The key message that emerged from the discussion was that growth is a long term game. There is no silver bullet and a stable economic recovery cannot be achieved in one Parliament. The Government’s approach should include increasing access to finance, improving education and skills, supporting infrastructure and creating a flexible labour market.

Rather than always looking for the next new thing the Government must focus on delivering on policies already announced. Businesses need more certainty. Uncertainty means many businesses are reluctant to hire or make investment decisions. Others are struggling to find sources of finance or fail to appreciate the role that debt and equity can play in growing their business.

The anti-capitalism rhetoric that is damaging business sentiment must end. The debate over rewards for failure and poorly matched incentives is dominating the public debate, yet it is necessary to recognise that at times rewards for success perform a significant function in our economy. Meanwhile, banks are stuck between a rock and a hard place: they are criticised for not lending enough to small and medium sized business, while at the same time new banking legislation over capital requirements constricts the amount that they can lend.

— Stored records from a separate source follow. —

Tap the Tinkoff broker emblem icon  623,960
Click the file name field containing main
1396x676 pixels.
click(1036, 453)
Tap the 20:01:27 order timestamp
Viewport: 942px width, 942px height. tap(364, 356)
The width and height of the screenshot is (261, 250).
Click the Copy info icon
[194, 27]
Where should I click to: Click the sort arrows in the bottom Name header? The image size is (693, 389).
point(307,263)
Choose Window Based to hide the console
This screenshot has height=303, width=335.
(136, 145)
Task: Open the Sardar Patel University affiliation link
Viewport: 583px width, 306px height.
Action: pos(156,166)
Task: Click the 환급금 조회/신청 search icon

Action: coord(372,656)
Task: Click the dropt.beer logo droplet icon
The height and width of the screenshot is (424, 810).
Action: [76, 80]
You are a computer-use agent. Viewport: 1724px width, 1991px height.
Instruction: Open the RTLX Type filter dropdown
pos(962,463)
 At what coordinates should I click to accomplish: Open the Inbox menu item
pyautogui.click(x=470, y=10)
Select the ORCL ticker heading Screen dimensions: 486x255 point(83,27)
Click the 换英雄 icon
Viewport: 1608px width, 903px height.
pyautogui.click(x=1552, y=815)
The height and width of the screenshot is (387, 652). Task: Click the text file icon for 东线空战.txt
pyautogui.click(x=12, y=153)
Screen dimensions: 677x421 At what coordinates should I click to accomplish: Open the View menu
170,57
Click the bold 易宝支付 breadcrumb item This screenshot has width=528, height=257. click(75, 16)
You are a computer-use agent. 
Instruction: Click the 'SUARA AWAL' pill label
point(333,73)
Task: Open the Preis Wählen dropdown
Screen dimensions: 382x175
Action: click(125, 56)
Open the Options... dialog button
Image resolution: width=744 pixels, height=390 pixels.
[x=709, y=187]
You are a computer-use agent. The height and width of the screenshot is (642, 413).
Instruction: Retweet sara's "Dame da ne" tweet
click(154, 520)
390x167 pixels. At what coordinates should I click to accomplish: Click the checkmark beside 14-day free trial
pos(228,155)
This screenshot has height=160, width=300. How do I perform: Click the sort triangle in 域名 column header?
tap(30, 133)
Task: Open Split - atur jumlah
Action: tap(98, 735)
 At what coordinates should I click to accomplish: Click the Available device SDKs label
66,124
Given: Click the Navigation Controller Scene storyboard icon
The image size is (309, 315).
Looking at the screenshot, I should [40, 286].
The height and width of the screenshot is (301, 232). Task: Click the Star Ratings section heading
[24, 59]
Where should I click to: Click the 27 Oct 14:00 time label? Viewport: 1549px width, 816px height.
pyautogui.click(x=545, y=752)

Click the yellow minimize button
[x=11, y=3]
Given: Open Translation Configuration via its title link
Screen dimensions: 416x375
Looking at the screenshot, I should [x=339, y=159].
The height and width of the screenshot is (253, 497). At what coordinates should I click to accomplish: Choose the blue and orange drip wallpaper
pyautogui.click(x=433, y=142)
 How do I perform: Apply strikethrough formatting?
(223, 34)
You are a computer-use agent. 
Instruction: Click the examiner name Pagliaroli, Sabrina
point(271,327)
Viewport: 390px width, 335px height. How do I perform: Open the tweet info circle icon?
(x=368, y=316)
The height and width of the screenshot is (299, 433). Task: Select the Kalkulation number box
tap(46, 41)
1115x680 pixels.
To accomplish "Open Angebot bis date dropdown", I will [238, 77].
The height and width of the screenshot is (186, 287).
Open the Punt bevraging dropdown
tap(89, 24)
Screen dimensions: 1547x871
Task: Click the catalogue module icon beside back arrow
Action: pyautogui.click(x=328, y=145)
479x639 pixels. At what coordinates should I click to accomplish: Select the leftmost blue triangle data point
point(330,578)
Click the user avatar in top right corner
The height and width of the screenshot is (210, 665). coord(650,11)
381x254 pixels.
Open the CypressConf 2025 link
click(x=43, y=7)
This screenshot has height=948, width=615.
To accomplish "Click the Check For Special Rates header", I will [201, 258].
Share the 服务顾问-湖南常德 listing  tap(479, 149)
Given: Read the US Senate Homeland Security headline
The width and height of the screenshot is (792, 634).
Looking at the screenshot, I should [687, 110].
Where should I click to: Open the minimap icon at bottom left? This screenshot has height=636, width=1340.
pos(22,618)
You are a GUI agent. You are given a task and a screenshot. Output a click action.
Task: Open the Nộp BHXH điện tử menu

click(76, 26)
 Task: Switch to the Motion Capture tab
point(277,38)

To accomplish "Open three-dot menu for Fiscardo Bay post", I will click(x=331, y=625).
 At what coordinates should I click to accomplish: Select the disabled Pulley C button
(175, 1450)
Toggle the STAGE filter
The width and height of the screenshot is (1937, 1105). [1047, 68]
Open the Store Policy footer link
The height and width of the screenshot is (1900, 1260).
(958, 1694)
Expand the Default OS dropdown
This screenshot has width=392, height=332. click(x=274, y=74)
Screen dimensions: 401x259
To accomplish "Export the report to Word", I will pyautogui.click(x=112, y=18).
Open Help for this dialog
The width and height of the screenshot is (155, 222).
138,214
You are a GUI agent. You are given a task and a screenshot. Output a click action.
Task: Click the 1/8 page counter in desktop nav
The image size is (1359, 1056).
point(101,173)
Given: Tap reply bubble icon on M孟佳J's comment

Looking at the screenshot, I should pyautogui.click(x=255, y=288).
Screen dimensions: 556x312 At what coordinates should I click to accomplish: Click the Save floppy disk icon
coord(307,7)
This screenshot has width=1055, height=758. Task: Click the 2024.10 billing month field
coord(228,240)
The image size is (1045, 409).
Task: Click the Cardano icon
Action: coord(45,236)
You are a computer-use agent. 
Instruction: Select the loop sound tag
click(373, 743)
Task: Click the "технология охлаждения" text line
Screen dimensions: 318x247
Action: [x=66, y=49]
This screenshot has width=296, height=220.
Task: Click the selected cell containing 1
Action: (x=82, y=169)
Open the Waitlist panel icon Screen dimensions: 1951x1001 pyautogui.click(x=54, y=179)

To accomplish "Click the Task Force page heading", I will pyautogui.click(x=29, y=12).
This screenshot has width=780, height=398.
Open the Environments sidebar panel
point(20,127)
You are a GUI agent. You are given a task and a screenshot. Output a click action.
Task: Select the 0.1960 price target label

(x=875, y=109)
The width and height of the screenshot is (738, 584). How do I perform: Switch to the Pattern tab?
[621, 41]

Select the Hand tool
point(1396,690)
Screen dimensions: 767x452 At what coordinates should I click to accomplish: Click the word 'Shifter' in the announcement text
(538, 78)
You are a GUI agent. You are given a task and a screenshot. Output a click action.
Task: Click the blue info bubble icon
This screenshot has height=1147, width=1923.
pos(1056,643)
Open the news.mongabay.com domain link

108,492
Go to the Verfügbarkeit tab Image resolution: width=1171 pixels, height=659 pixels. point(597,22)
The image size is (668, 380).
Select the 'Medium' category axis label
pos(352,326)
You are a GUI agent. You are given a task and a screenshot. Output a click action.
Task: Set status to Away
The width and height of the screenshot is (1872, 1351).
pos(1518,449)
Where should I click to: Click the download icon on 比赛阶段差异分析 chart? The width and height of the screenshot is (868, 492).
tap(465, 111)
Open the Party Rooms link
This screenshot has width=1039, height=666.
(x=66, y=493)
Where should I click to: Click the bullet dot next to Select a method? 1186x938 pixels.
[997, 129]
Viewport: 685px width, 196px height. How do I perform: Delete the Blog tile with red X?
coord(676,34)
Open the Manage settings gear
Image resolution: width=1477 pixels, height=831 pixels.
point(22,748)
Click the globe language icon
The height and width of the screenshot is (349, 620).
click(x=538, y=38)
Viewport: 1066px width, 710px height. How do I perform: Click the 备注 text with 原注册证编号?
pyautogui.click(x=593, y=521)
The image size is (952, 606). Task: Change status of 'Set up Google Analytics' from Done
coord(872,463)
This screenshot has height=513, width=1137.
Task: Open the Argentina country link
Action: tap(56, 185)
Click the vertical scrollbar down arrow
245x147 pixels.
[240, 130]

The Government has recognised that the burden of employment regulation needs to be reduced. Yet progress needs to be made more quickly. Businesses are reluctant to hire due to employment laws which burden them with a workforce which they may not be able to scale back if trading conditions worsen. Ideas from the “Beecroft Review” should be looked at again, and lessons can also be learned from abroad. The flexibility of the labour market in the United States is one factor contributing to the turnaround in that economy’s performance. Another issue for businesses is the struggle to find the talent that they need given restrictions over visas and skills shortages, particularly in STEM (Science, Technology, Engineering and Mathematics) subjects.

Domestic businesses need to think beyond UK markets, and it needs to be easier for businesses and individuals to make inward investment to the UK. We must encourage businesses to increase their export potential across the world. UKTI has an important role to play in this and, while there are positive signs about how they are approaching their role, too many small businesses do not know how to access the support they can provide.

Businesses face many challenges and need to think creatively in order to survive in these tough times. But the same is true of Government. Policy makers need to approach the challenges of lifting the long run growth rate in a flexible way and to listen to and work more closely with business.